Summerley Care Home

On this page

• Overview
• Assessing needs
• Delivering evidence-based care and treatment
• How staff, teams and services work together
• Supporting people to live healthier lives
• Monitoring and improving outcomes
• Consent to care and treatment

Effective – this means we looked for evidence that people’s care, treatment and support achieved good outcomes and promoted a good quality of life, based on best available evidence. At our last inspection we rated this key question requires improvement. At this inspection the rating has changed to good. This meant people’s outcomes were consistently good, and people’s feedback confirmed this.

This service scored 75 (out of 100) for this area. Find out what we look at when we assess this area and How we calculate these scores.

The service made sure people’s care and treatment was effective by assessing and reviewing their health, care, wellbeing and communication needs with them.

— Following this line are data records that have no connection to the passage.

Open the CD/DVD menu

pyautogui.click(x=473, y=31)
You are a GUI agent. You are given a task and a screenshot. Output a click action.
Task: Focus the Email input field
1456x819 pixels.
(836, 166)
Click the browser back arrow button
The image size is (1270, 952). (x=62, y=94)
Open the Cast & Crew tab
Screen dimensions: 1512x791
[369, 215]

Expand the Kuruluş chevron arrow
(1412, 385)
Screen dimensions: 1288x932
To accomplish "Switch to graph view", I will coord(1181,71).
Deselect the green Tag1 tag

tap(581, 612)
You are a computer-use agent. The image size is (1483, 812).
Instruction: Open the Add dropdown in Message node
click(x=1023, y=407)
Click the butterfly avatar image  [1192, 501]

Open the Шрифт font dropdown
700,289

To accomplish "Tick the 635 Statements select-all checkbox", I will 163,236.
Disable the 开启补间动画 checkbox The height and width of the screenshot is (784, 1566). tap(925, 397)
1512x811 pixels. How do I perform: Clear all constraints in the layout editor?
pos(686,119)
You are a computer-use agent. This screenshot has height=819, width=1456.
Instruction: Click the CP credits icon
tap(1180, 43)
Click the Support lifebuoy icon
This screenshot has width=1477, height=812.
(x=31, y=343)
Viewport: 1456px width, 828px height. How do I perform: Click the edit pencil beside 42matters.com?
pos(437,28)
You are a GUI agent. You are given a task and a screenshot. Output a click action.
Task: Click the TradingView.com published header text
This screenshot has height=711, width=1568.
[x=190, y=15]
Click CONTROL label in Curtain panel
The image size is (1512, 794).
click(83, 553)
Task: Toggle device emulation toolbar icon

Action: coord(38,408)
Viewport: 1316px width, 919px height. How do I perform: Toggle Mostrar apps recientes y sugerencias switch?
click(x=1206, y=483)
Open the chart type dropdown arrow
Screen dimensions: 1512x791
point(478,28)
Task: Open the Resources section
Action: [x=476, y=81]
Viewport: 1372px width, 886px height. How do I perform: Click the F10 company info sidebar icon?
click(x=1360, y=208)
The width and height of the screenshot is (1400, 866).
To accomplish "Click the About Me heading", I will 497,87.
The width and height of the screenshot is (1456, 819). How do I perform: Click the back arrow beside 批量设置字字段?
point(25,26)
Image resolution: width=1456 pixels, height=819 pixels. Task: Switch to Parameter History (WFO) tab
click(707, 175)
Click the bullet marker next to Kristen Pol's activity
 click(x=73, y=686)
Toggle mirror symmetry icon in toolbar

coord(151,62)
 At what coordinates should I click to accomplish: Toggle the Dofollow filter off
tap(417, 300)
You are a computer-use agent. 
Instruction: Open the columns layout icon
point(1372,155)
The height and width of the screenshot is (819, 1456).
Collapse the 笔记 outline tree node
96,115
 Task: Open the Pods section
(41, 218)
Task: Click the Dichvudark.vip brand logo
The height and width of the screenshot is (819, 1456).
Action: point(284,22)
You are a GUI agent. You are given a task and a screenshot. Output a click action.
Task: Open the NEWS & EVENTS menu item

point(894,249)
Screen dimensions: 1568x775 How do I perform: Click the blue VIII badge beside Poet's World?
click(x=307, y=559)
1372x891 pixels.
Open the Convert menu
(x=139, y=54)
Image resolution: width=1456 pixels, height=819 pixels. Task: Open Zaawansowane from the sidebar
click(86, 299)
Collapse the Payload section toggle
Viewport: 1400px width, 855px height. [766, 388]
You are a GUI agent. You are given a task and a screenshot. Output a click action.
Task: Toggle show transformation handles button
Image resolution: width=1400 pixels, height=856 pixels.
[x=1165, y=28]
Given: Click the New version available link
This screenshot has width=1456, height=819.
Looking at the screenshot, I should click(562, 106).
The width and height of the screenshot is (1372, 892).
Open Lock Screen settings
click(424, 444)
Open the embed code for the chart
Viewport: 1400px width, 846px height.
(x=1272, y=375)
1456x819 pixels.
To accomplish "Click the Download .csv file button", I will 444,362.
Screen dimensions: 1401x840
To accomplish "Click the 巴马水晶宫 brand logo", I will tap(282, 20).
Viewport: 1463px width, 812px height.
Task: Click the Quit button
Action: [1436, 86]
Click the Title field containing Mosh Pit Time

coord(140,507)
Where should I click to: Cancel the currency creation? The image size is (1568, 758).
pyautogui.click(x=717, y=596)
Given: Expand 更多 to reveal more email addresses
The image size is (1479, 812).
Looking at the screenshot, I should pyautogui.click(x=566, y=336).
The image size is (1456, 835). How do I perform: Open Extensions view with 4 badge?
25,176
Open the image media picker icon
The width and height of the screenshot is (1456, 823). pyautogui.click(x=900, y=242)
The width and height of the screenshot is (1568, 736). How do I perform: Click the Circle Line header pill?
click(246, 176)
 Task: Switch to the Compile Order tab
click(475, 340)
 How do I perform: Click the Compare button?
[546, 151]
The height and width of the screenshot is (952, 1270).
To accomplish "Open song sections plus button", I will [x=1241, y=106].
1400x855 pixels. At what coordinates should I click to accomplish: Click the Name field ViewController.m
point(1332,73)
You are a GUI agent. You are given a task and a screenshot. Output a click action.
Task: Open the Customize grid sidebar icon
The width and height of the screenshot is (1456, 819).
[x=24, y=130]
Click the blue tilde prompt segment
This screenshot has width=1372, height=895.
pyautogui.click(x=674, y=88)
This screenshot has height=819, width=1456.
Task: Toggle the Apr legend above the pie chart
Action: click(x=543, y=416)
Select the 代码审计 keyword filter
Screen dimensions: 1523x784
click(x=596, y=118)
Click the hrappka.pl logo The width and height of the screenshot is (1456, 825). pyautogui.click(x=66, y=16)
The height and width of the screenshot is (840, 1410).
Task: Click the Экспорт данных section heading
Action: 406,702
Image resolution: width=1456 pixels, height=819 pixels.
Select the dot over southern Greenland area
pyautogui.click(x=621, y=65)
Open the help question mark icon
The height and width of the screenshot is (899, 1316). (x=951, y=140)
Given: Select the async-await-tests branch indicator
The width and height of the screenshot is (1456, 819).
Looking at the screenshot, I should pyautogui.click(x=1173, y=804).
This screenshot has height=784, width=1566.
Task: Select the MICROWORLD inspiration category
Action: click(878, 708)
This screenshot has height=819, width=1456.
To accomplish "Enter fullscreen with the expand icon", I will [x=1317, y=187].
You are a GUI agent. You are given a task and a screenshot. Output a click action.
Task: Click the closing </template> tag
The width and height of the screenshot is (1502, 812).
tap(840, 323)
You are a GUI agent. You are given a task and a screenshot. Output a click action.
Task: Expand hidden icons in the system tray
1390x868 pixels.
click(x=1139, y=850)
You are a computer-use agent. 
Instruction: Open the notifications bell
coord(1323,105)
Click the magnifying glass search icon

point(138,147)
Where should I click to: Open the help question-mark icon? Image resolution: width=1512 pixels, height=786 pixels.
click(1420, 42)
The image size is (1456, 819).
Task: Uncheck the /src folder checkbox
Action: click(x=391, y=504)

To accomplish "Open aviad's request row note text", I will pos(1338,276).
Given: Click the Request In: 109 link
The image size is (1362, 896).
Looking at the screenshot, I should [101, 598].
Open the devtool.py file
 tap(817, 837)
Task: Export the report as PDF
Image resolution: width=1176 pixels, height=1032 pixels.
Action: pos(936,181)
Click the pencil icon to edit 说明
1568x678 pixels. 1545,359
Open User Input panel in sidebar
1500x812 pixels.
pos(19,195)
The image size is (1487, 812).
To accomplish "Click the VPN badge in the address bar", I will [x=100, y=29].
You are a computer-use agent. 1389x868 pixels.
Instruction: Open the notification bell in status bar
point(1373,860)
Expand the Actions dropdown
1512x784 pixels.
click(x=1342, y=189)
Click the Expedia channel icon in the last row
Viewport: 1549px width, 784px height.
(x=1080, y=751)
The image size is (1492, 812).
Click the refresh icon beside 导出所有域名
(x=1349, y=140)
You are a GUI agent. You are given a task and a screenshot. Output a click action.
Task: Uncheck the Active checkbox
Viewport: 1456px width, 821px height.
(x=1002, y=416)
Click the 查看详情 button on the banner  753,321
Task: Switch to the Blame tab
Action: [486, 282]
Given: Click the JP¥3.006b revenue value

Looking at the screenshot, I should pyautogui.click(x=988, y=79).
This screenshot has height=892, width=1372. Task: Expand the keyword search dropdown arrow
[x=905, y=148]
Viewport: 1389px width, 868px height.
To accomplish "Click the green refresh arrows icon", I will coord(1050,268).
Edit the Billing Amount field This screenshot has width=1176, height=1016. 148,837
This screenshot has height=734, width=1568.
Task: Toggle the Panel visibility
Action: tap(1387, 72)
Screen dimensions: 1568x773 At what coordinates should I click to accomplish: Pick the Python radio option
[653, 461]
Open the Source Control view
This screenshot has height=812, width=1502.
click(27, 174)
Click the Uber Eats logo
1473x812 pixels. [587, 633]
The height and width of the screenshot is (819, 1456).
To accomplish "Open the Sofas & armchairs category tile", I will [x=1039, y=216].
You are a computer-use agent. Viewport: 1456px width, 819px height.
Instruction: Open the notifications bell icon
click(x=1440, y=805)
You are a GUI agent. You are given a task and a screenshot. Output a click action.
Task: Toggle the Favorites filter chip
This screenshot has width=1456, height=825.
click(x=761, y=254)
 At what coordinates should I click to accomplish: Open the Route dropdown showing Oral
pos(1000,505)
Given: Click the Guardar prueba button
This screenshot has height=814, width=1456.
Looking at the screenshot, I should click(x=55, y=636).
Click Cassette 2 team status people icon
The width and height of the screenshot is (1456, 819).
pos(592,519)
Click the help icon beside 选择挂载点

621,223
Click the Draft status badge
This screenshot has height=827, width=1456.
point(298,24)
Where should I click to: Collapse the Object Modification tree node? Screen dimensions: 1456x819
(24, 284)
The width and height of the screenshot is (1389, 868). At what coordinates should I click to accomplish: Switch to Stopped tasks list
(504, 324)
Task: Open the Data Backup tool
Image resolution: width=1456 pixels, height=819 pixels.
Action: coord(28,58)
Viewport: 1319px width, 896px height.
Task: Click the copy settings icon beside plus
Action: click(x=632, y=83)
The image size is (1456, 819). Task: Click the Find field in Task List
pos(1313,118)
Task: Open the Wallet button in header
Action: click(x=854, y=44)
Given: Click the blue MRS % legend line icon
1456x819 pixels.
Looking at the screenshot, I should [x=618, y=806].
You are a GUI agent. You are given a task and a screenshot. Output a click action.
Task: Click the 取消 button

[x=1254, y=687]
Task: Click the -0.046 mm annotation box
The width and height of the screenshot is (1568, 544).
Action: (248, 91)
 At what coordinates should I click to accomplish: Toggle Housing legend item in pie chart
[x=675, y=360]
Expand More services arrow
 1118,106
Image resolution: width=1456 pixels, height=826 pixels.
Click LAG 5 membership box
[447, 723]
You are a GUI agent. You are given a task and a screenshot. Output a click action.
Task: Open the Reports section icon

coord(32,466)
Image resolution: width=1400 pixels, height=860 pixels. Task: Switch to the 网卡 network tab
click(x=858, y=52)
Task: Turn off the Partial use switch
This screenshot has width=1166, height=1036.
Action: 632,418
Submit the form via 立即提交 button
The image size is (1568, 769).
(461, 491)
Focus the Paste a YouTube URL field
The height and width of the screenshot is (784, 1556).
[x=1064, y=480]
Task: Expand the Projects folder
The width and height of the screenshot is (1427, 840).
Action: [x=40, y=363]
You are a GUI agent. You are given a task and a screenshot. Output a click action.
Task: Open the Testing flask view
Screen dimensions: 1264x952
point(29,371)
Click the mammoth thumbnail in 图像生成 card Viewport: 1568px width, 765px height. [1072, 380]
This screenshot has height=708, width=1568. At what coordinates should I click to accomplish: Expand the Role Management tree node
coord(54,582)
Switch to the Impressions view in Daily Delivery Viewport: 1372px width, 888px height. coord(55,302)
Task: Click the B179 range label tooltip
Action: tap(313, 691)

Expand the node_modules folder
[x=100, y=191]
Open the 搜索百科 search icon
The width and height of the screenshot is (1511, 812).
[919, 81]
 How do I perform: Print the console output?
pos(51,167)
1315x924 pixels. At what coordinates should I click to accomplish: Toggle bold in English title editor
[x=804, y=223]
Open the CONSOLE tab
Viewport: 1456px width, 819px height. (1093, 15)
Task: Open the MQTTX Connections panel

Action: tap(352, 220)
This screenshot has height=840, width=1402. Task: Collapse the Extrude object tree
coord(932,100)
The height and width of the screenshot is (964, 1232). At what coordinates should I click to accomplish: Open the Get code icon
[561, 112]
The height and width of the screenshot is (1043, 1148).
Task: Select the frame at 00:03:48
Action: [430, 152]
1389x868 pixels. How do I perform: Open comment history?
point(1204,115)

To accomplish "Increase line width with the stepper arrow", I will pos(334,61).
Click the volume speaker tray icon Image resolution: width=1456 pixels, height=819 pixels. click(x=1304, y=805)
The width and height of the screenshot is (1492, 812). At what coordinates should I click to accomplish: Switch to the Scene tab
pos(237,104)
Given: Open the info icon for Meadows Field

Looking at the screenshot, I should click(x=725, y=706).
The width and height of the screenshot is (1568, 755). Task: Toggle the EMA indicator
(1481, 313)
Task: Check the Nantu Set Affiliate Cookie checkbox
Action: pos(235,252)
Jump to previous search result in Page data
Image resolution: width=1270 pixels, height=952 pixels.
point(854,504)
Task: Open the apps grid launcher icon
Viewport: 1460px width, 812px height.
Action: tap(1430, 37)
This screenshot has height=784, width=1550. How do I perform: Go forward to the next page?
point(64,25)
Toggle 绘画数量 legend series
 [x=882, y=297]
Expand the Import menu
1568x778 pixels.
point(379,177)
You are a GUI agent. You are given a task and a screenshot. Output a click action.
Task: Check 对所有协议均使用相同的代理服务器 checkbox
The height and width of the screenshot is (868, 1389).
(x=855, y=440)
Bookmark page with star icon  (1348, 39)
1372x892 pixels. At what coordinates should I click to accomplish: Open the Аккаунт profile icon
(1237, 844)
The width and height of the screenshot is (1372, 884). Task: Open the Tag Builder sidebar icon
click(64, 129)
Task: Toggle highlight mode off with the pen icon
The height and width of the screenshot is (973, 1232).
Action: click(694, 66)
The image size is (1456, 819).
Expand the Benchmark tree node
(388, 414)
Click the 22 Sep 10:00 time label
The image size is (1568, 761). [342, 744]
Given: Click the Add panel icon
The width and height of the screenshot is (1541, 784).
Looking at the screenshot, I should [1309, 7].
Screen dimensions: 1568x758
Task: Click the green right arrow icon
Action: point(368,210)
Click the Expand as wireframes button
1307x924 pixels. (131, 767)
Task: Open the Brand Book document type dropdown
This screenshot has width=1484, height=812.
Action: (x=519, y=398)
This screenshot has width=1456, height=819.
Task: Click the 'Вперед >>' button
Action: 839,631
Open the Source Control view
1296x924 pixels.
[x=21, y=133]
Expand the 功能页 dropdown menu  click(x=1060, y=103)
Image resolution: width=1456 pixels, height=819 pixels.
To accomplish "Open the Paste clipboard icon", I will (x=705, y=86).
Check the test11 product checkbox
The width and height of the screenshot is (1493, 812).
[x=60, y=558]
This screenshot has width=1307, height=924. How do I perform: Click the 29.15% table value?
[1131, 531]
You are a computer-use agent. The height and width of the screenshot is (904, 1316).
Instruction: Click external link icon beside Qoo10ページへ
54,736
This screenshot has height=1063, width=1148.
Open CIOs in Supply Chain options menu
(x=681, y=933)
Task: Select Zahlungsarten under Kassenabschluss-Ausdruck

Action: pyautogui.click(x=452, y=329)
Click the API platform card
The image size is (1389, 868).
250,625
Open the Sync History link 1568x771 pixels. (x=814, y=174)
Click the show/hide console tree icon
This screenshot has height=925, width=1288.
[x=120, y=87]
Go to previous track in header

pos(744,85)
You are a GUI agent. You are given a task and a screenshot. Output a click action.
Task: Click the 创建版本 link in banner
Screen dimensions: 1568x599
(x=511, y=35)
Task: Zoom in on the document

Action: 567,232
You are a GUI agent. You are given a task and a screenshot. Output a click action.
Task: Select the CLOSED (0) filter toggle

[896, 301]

Pre-admission assessments provided an overview of what and who was important for the person. A relative told us about their loved one’s experience and said, “The process of admission as I remember it, was easy.” A staff member told us about the admission process and said, “After the assessment, we set up the care plan same day, we chat to the resident and families and try to build up a picture, a ‘this is me form’ is filled out by families.” People were also invited to complete ‘this is me’ forms.

The service planned and delivered people’s care and treatment with them, including what was important and mattered to them. They did this in line with legislation and current evidence-based good practice and standards. People’s nutrition and hydration needs were assessed and met. Catering staff were made aware of people’s dietary needs. We observed and people told us they enjoyed the food. One person said, “The food is lovely, I love it. I choose what I want.” People’s weights were monitored and any concerns were escalated to healthcare professionals.

The service worked well across teams and services to support people. They made sure people only needed to tell their story once by sharing their assessment of needs when people moved between different services. Staff liaised with health and social care professionals to ensure information was shared in a timely way. A visiting healthcare professional told us, “All staff know the patients on a professional level, know patient’s preferences, likes and dislikes. Also, they are very good with managing patient’s dementia needs and very good with distraction. Staff are very supportive and are very quick to pick up if they have any concerns about a patient.”

The service supported people to manage their health and wellbeing to maximise their independence, choice and control. The service supported people to live healthier lives and where possible, reduce their future needs for care and support. People were supported to access a range of health care professionals. A person said, “I think they would contact a doctor for me if I was under the weather, luckily I haven't had that experience.” Records confirmed a range of professional advice was sought in relation to people’s changing needs to reduce the need for future care needs.

The service routinely monitored people’s care and treatment to continuously improve it. They ensured that outcomes were positive and consistent, and that they met both clinical expectations and the expectations of people themselves. People’s care records confirmed regular reviews were completed, and staff monitored people on a day to day basis, where needed referrals to healthcare professionals were made. A staff member gave an example of improvements for a person following professional advice and said, “We managed to get chair raisers in place, we got advice and got ideas to make it easier and more comfortable for [person], I saw a change in their mobility in general. I would say [person] was a lot more communicative, they would come into the kitchen and speak with staff.”

The service told people about their rights around consent and respected these when delivering person-centred care and treatment. Staff asked people for consent throughout our visit for various decisions and understood their right to decline. Consent forms were in place for a range of reasons, including consent to receive personal care, these forms were completed by people or, when needed, by their legal representative. When people lacked capacity to make decisions, mental capacity assessments were undertaken and best interest decisions were made, people’s backgrounds and experience were considered when making decisions.